Report how many lines in the entries below contain the word "computer", giving only the number.

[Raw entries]
'''

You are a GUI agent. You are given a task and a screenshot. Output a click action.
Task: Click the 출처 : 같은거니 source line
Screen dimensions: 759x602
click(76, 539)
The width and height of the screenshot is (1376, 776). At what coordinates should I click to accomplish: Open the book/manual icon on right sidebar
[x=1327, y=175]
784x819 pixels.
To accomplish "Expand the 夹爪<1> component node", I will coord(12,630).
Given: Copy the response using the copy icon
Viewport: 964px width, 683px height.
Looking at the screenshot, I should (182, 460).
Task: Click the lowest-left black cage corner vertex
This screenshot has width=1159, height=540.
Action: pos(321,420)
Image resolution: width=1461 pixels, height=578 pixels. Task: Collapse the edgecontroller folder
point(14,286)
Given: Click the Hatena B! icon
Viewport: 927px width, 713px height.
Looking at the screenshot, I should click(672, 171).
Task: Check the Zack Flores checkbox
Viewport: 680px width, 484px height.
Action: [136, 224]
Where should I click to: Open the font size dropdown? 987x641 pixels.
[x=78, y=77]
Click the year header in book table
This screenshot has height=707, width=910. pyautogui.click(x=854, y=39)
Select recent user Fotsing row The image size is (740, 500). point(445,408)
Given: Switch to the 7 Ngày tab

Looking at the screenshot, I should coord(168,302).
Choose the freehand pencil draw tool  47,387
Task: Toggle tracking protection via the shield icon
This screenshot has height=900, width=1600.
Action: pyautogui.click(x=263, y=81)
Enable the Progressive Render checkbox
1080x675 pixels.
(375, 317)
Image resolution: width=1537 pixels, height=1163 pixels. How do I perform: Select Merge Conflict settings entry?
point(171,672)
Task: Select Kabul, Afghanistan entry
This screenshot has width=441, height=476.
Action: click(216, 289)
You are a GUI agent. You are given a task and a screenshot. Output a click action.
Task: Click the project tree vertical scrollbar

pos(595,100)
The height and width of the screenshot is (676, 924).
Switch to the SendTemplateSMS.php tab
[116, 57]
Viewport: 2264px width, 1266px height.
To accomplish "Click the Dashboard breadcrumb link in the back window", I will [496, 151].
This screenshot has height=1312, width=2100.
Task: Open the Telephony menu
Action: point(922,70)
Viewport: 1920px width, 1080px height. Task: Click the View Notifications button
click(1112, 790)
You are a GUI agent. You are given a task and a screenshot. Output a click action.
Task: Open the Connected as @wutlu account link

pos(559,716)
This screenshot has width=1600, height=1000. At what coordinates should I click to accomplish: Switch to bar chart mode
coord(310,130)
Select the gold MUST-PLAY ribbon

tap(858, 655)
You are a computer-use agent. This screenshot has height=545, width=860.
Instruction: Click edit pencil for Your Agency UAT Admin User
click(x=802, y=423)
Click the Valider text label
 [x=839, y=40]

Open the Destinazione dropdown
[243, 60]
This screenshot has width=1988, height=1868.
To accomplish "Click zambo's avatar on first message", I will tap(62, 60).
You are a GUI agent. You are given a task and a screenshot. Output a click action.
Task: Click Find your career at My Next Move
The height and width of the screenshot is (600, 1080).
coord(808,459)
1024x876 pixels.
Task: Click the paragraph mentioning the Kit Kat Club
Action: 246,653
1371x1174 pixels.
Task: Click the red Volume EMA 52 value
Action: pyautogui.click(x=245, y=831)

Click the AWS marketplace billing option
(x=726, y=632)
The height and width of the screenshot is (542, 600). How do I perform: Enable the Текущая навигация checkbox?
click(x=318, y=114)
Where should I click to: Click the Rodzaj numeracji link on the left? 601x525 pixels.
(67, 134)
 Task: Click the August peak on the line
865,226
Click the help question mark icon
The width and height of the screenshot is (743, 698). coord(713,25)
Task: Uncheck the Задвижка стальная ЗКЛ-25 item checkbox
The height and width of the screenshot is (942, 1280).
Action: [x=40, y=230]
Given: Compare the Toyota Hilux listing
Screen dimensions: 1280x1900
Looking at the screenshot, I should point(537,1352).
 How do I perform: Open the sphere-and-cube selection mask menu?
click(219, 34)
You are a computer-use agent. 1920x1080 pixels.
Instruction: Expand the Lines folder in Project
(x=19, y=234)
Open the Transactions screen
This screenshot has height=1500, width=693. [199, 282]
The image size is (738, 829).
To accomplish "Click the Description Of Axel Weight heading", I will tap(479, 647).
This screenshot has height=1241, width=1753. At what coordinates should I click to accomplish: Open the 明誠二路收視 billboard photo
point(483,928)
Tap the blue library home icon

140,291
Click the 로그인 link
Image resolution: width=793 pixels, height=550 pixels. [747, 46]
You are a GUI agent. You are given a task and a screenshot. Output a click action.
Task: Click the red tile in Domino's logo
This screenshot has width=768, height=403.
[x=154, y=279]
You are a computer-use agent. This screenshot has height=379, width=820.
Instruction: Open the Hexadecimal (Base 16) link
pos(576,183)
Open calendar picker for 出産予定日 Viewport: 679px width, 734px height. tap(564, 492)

'''

* **Response to the task**: 3